DIRECTIONS ->
Restate exactly the lines that run from the start of the records below to the line containing "Task: Click the 기대지수 red-blue rating bar", counting both ends, and nothing else; pictures stay out.

DATASET RECORDS ->
Segment Open
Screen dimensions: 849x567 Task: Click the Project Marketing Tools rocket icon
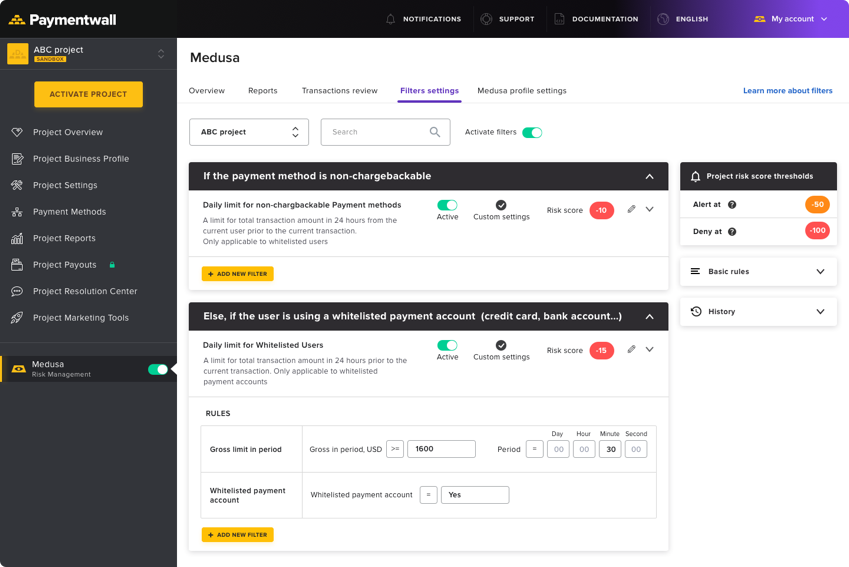point(17,318)
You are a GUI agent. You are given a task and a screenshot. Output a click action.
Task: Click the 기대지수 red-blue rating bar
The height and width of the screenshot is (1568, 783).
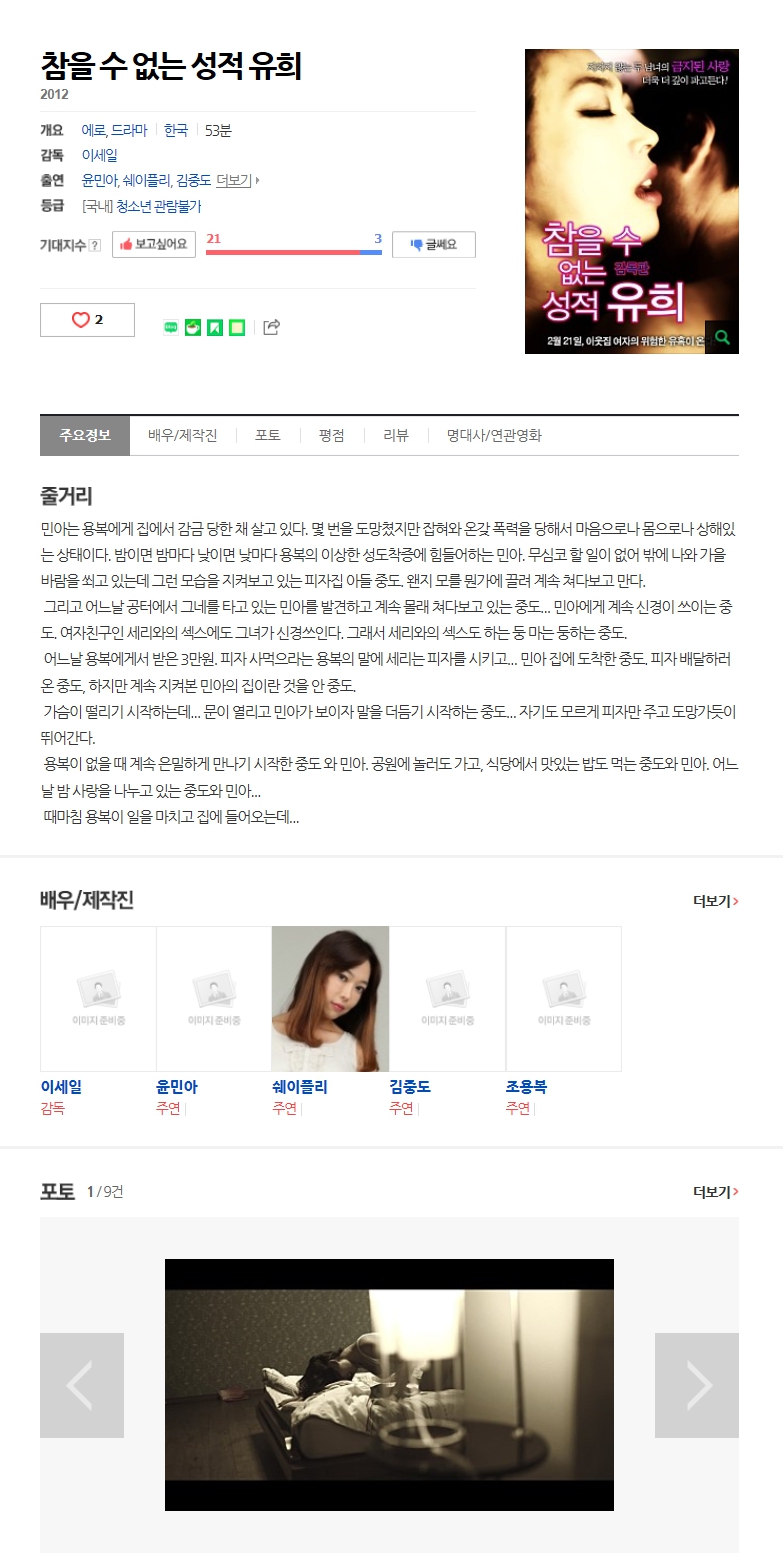click(x=294, y=253)
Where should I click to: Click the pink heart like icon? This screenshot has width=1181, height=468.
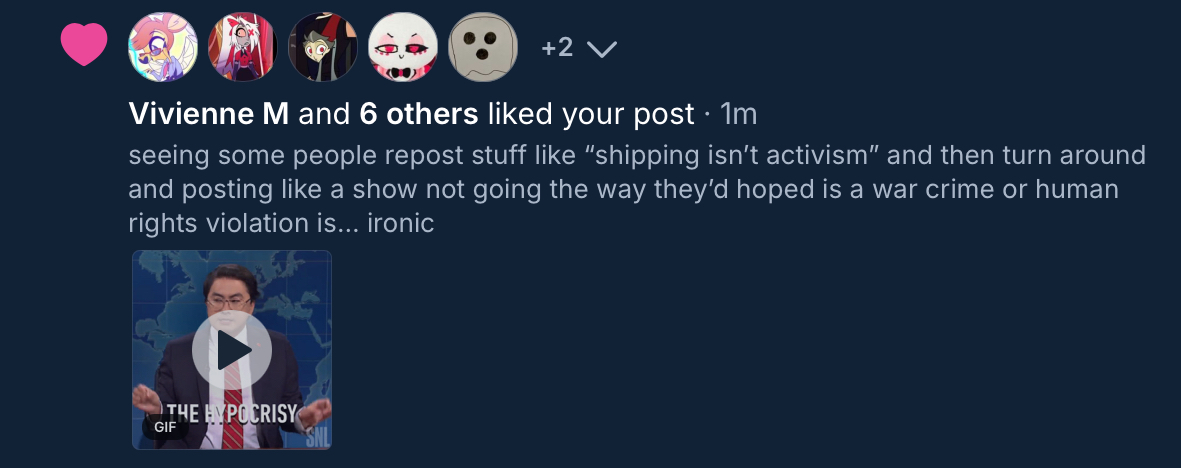coord(84,46)
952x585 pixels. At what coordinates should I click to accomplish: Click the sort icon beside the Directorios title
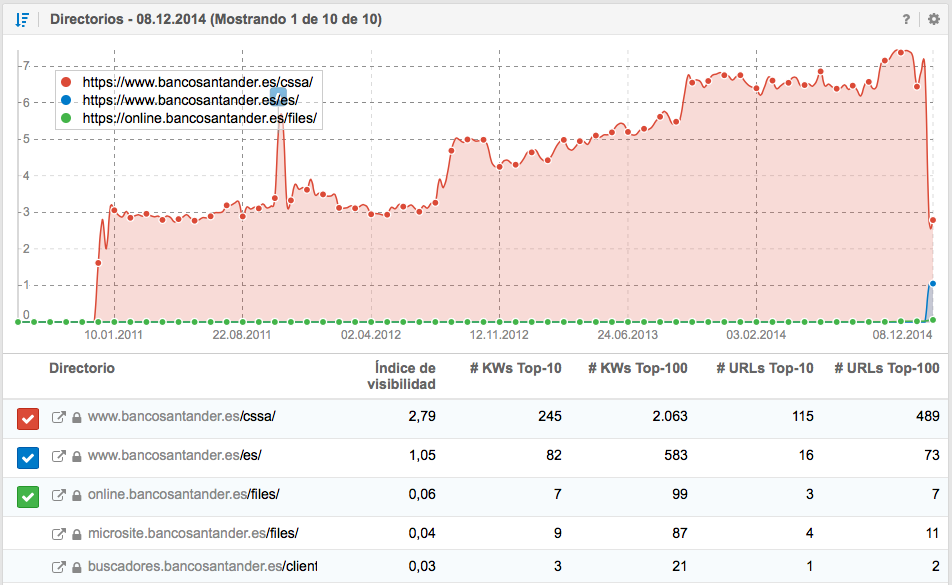coord(23,19)
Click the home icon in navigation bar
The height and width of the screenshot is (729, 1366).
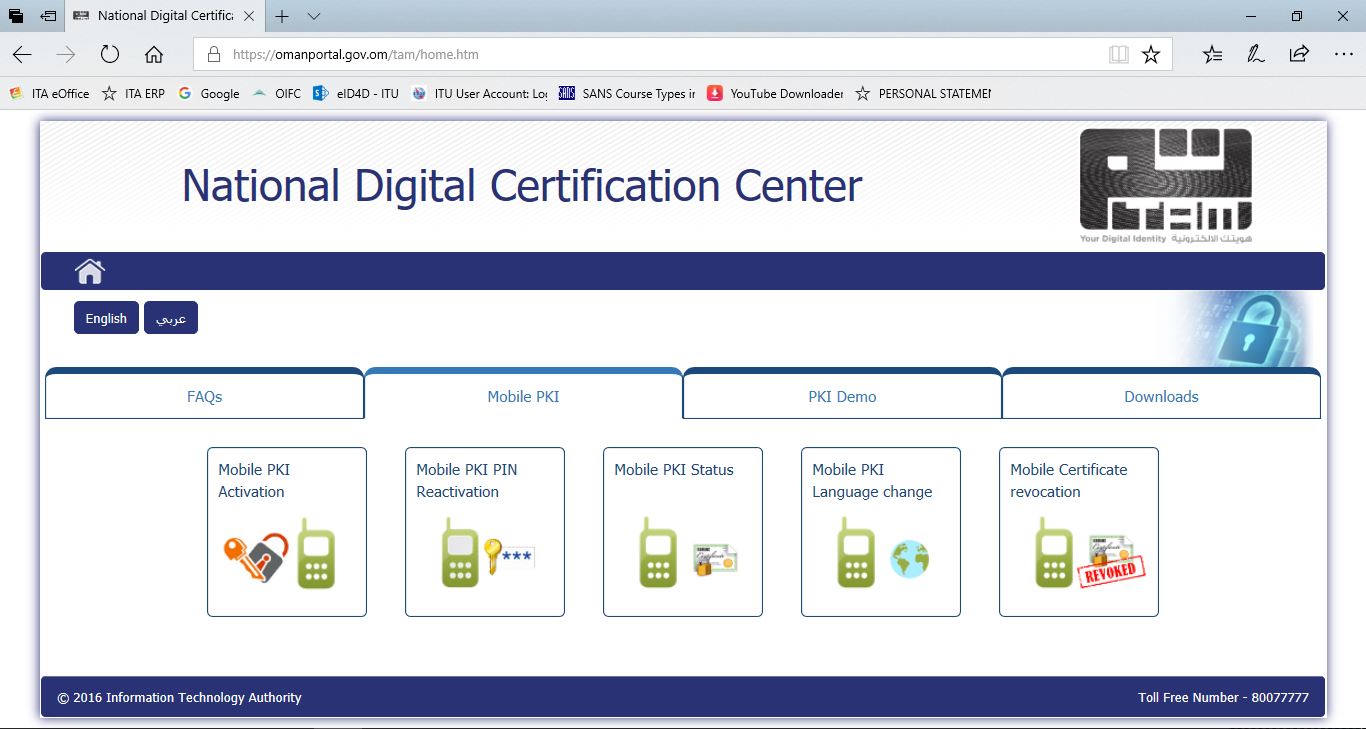coord(90,271)
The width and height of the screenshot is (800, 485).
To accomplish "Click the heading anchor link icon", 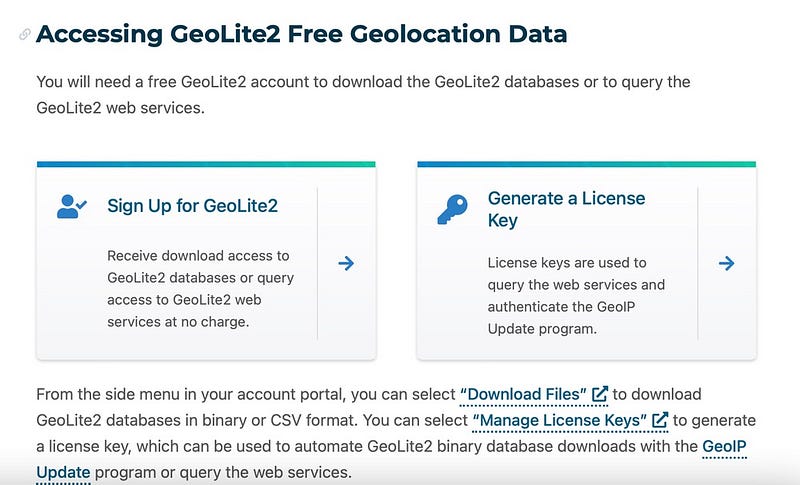I will pyautogui.click(x=24, y=34).
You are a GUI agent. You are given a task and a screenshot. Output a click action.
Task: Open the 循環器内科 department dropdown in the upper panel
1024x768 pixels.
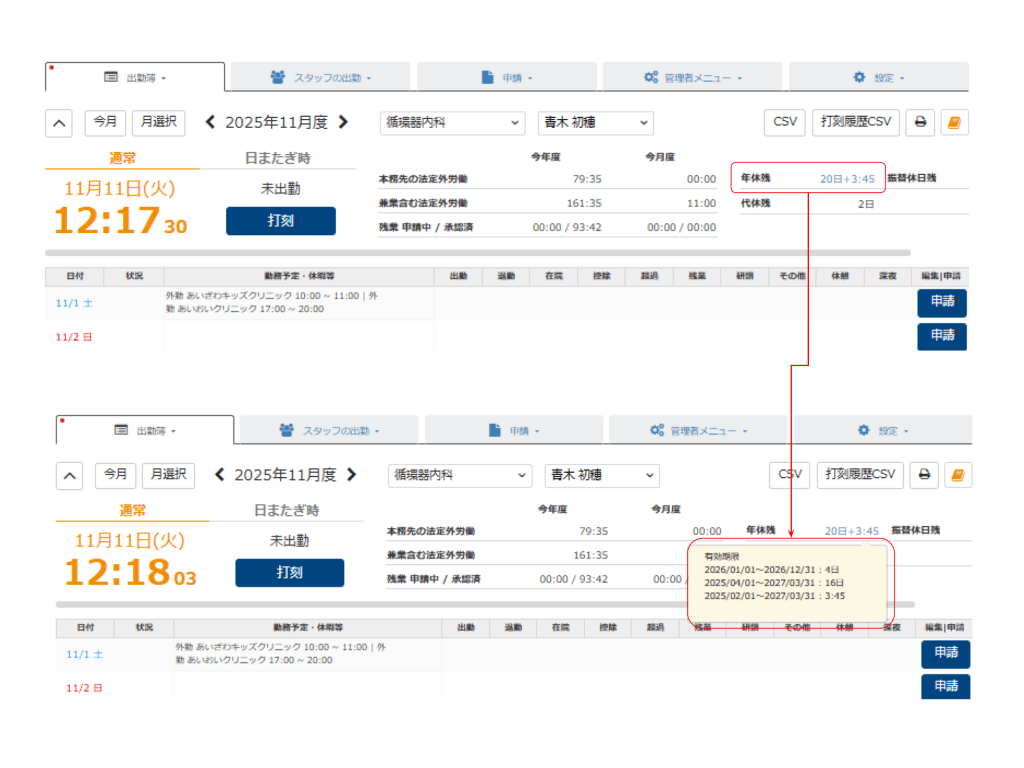coord(452,123)
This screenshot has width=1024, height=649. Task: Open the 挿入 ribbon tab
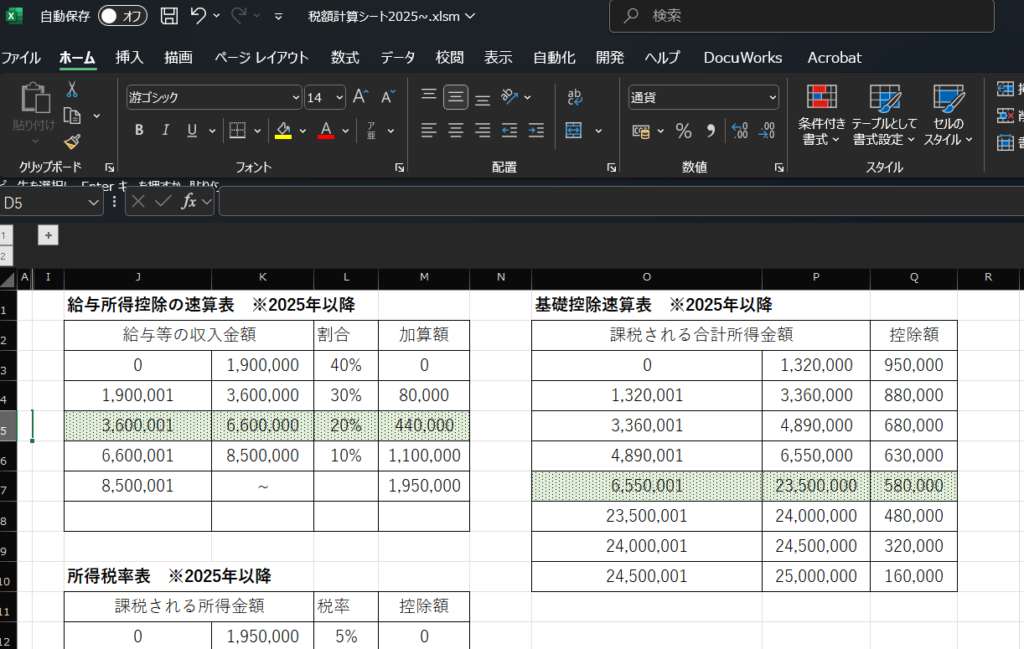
Segment Closed
TASK RESPONSE ->
Screen dimensions: 849x567 Task: Click the Project Marketing Tools rocket icon
point(17,318)
You are a GUI agent. You are given a task and a screenshot. Output a click action.
Task: Click the 기대지수 red-blue rating bar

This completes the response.